Sascha Hensen aus Werden, selbsternannter Trucker aus Leidenschaft, befand sich zum Zeitpunkt, als Mats Hummels den entscheidenden Treffer gegen Frankreich erzielte, in seinem LKW - mitten auf der leergefegten Autobahn. Klar hätte er das Spiel lieber gemeinsam mit seiner Familie im heimischen Wohnzimmer geguckt aber: „Solche Spiele im Radio zu verfolgen, das hat auch was. Da kommen die Emotionen ganz anders rüber“, beschreibt er. Hummels Siegestreffer bejubelte er mit lautem Geschrei - alleine. Die restlichen 78 Minuten verbrachte der Trucker damit, Ware ab- und wieder aufzuladen. Ähnlich wird es bei ihm auch heute zugehen.
Mehr vom Spiel sehen die Kellner
Und während der Trucker beim letzten Spiel am Steuer saß, warf Dennis Trommer Steaks auf den Grill und beobachtete die Pommes in der Fritteuse. Der 34-Jährige arbeitet als Koch im Restaurant Salina in Rellinghausen und konnte bisher noch kein einziges Deutschland-Spiel in Ruhe schauen, sondern hatte jedes Mal eine Kochjacke statt eines Trikots an. In dem Restaurant hängt eine große Leinwand, davor sitzen die Gäste, die natürlich auch nach Anpfiff fleißig bestellen.

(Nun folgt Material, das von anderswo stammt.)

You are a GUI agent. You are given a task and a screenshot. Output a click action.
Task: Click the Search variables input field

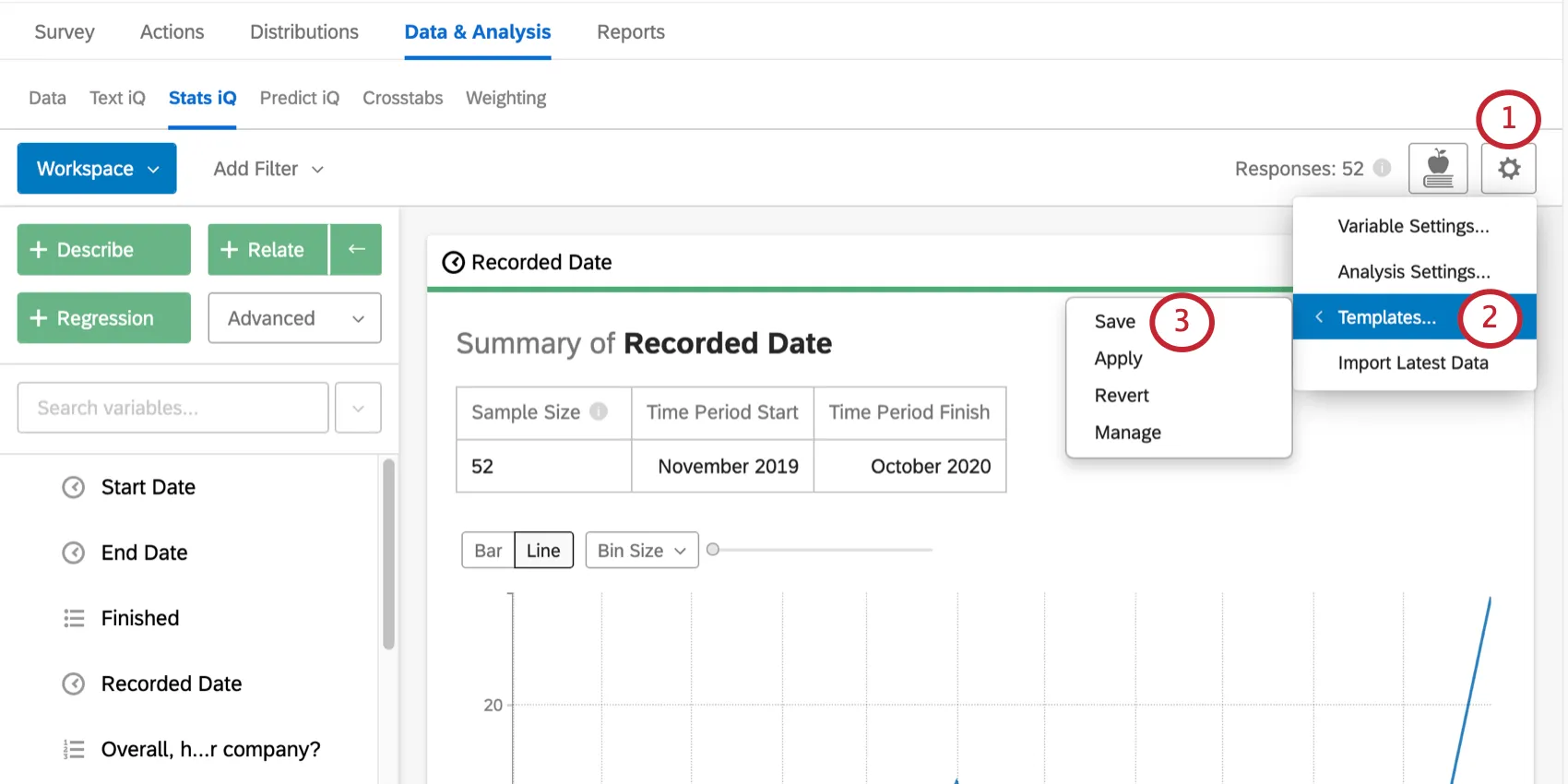tap(172, 408)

Für den Koch heißt es dann: Radio laut drehen und zeitgleich dafür sorgen, dass der Hunger der Gäste gestillt wird. „Sobald die Bestellungen durch sind, gehe ich mal in den Gastraum und werfe einen Blick auf die Leinwand“, so Trommer. Meistens aber nur für einige Minuten, denn der nächste Bon kommt bestimmt. „Ich höre in der Küche oft das Geschrei der Gäste, wenn etwas Dramatisches passiert“, lacht der Koch. Mehr vom Spiel sehen die Kellner.
Spiel in Ruhe verfolgen
Gearbeitet wird in den Abendstunden selbstredend auch an der Tankstelle. Und so ärgert sich Tobi, dass er verpasst hat, seine Schicht zu tauschen, als Jogis Jungs gegen Frankreich auf dem Platz standen. „Man wusste ja vorher nicht, an welchen Tagen Deutschland spielt. Und so hatte ich das Pech, genau am Freitag arbeiten zu müssen“, so der 27-Jährige. Viel los war nicht, bloß vor und nach dem Spiel verkaufte Tobi mehr Bier als an fußballfreien Tagen. Dazwischen sei es extrem ruhig gewesen. Eigentlich, so berichtet der Rüttenscheider, konnte er das Spiel sogar ganz in Ruhe verfolgen – allerdings auch hier ohne Bild, sondern nur mit dem Radio-Kommentar.
Tobi hat heute zum Glück frei – im Gegensatz zu Sascha und Dennis, die das Spiel wieder am Steuer und am Herd verfolgen werden.